Transcribe exactly, and without pictures, the lines from the one that contains "FAQ’s (840, 87)" through the last line of the material.

Start of GIVEN DATA

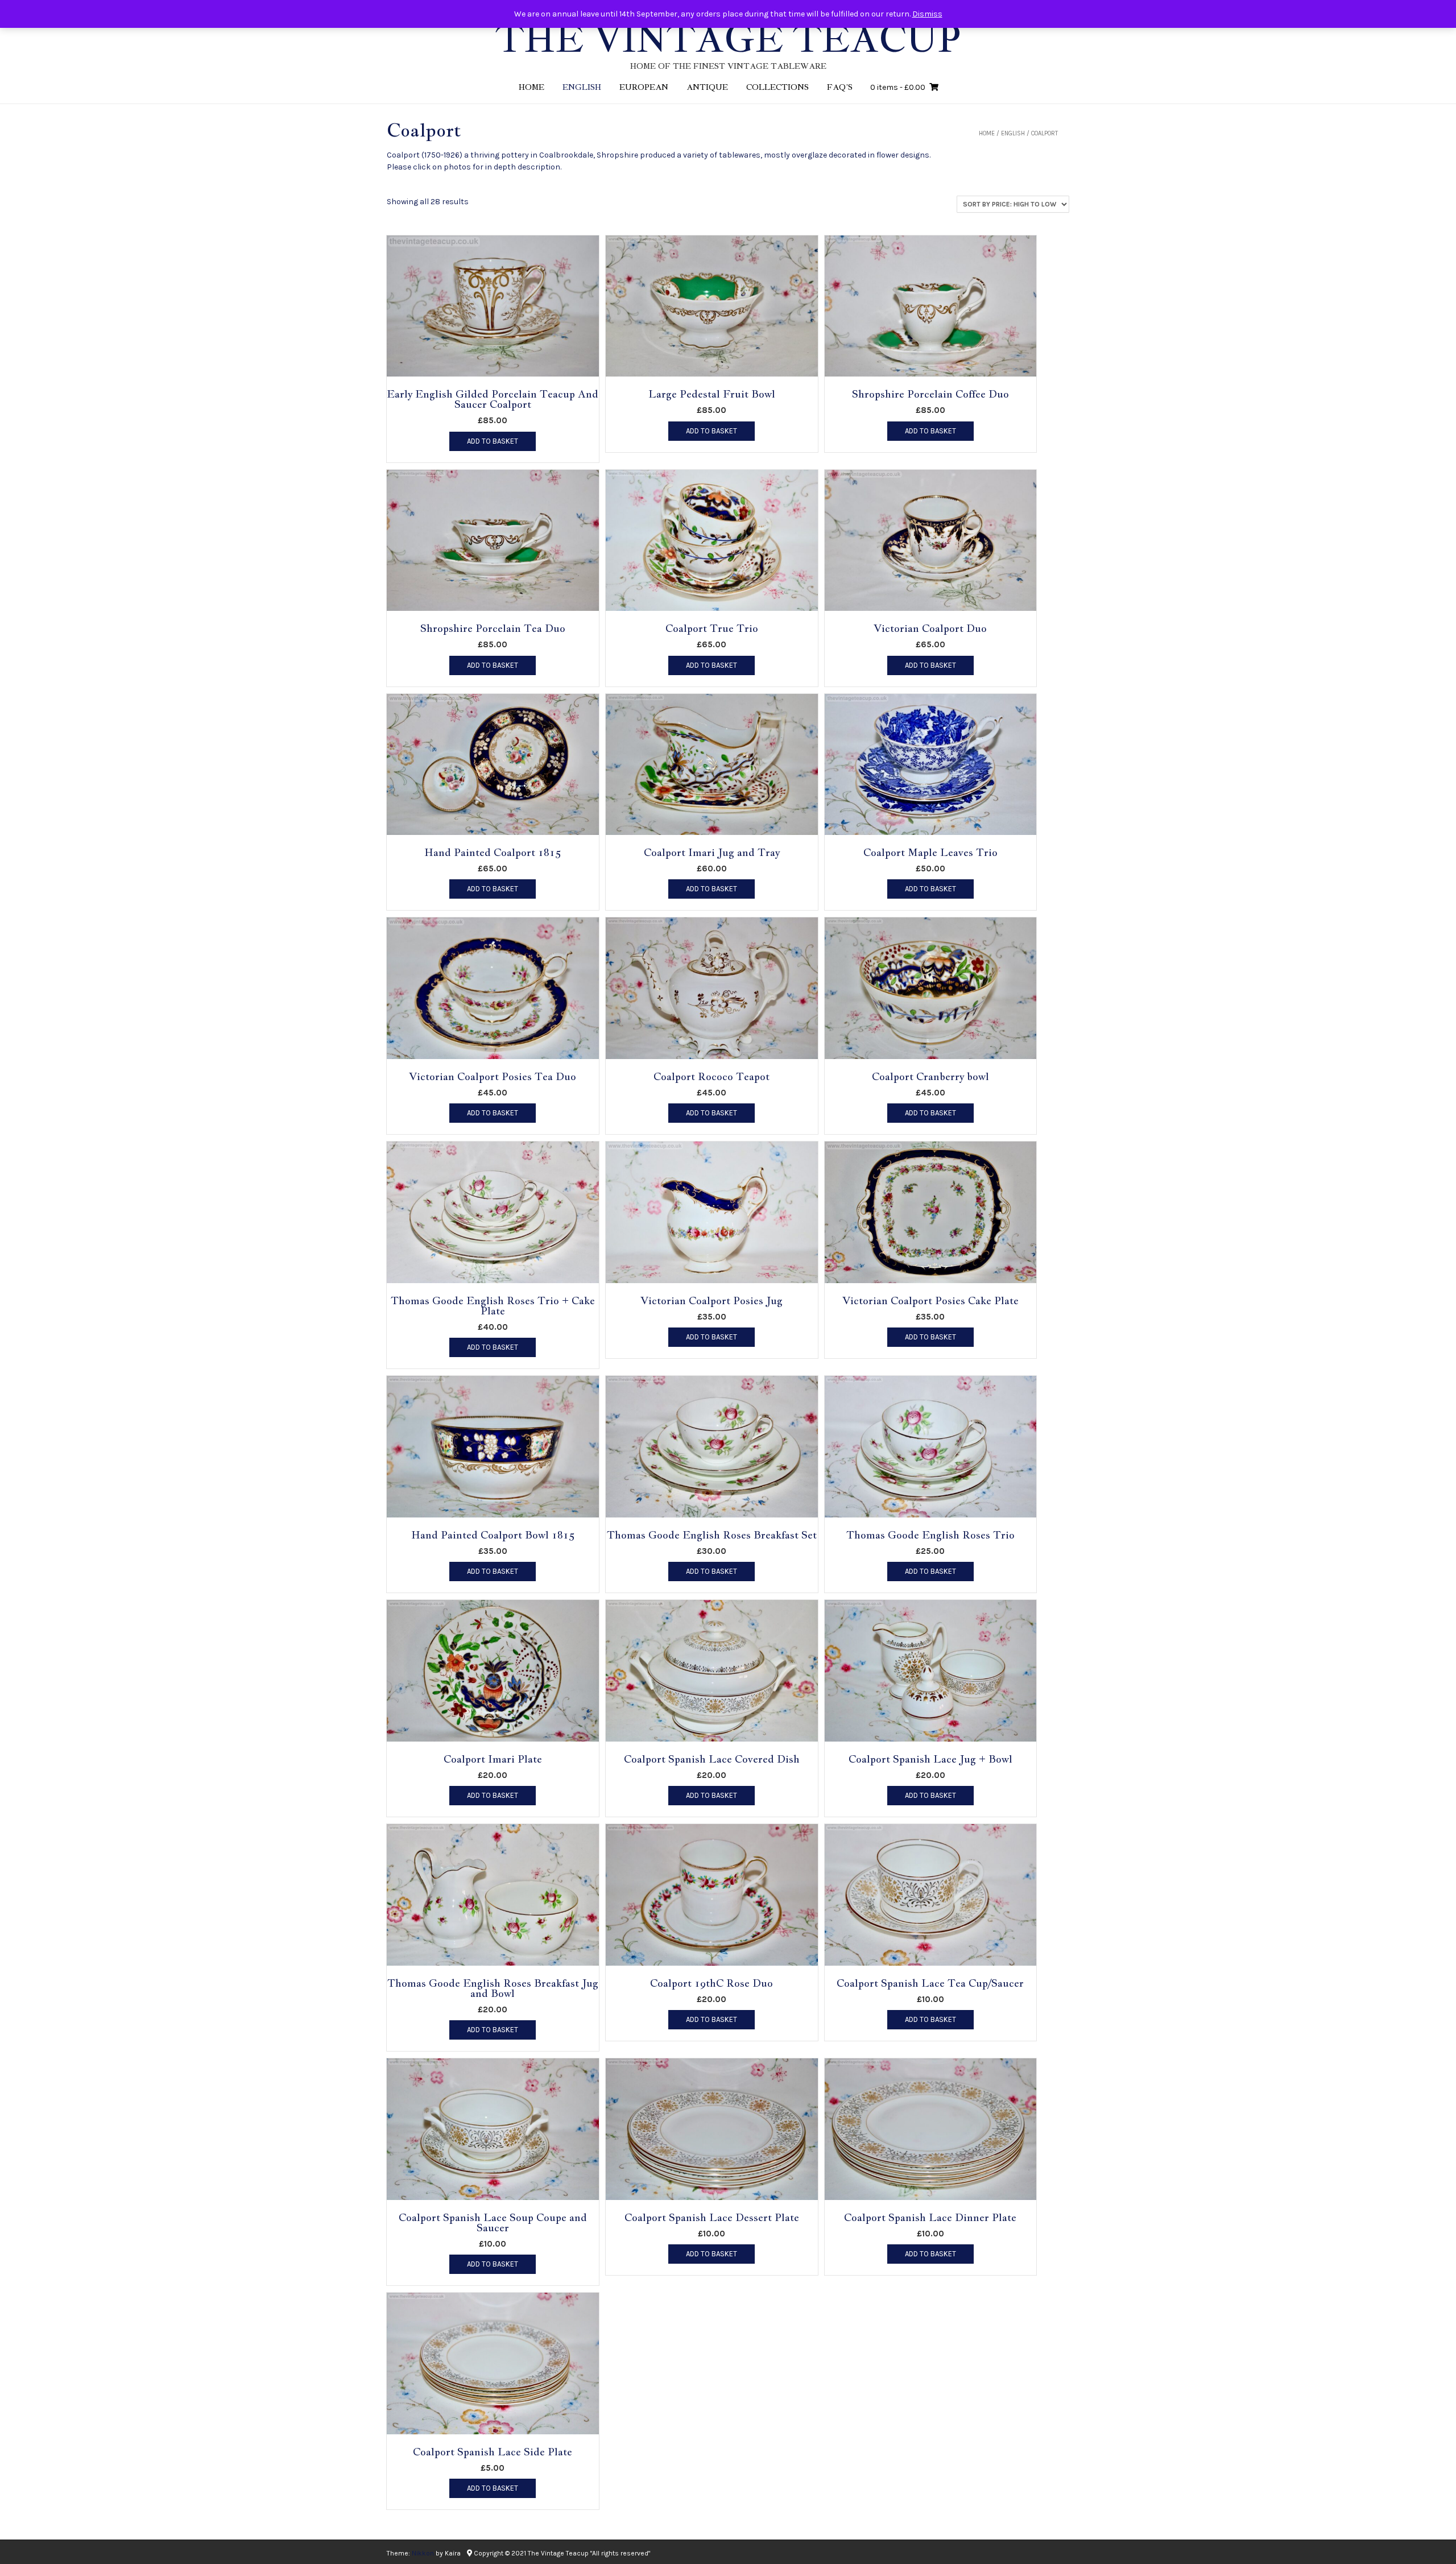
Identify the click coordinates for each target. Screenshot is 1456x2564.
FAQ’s (840, 87)
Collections (777, 87)
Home (531, 87)
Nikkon (423, 2553)
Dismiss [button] (927, 14)
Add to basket (492, 441)
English (581, 87)
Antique (707, 87)
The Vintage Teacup (728, 38)
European (643, 87)
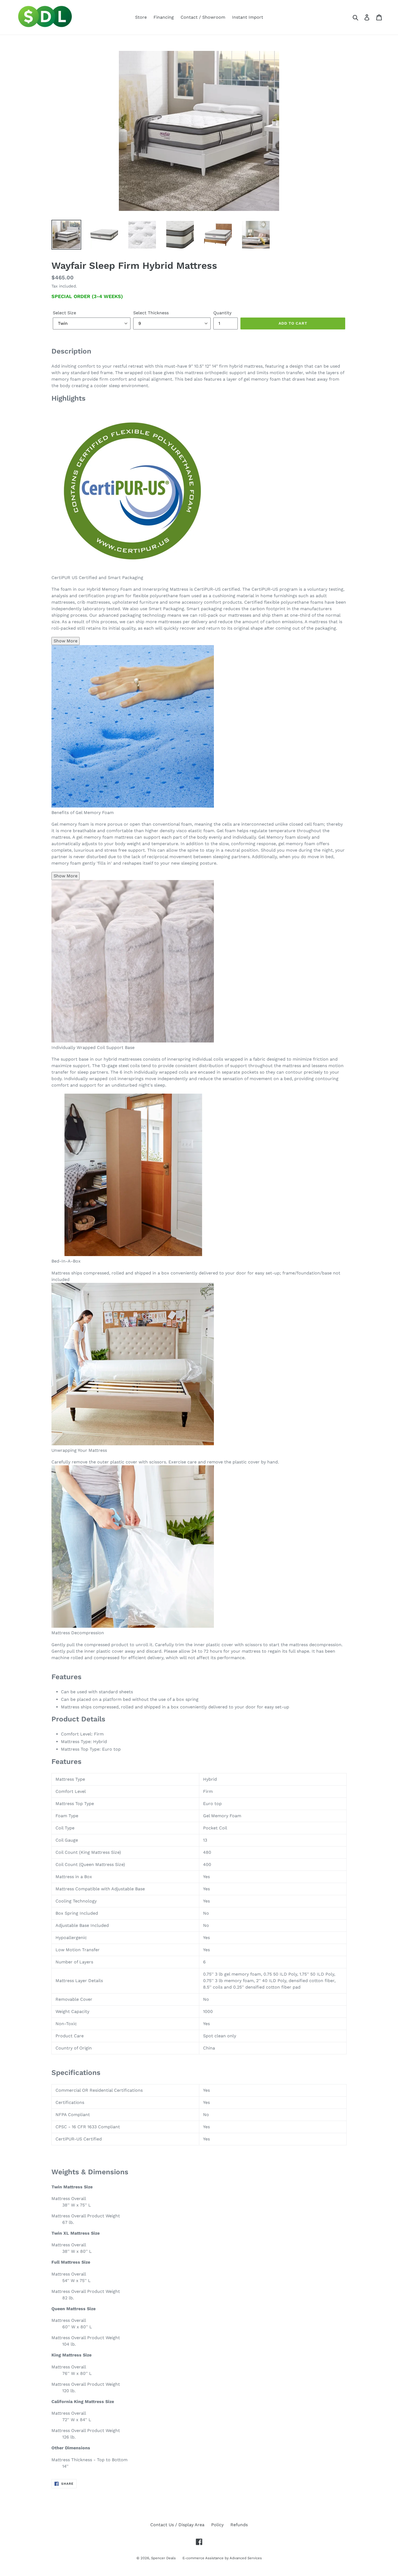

End of GIVEN DATA

OUTPUT OF THE EXERCISE —
FAQ’s (840, 87)
Collections (777, 87)
Home (531, 87)
Nikkon (423, 2553)
Dismiss [button] (927, 14)
Add to basket (492, 441)
English (581, 87)
Antique (707, 87)
The Vintage Teacup (728, 38)
European (643, 87)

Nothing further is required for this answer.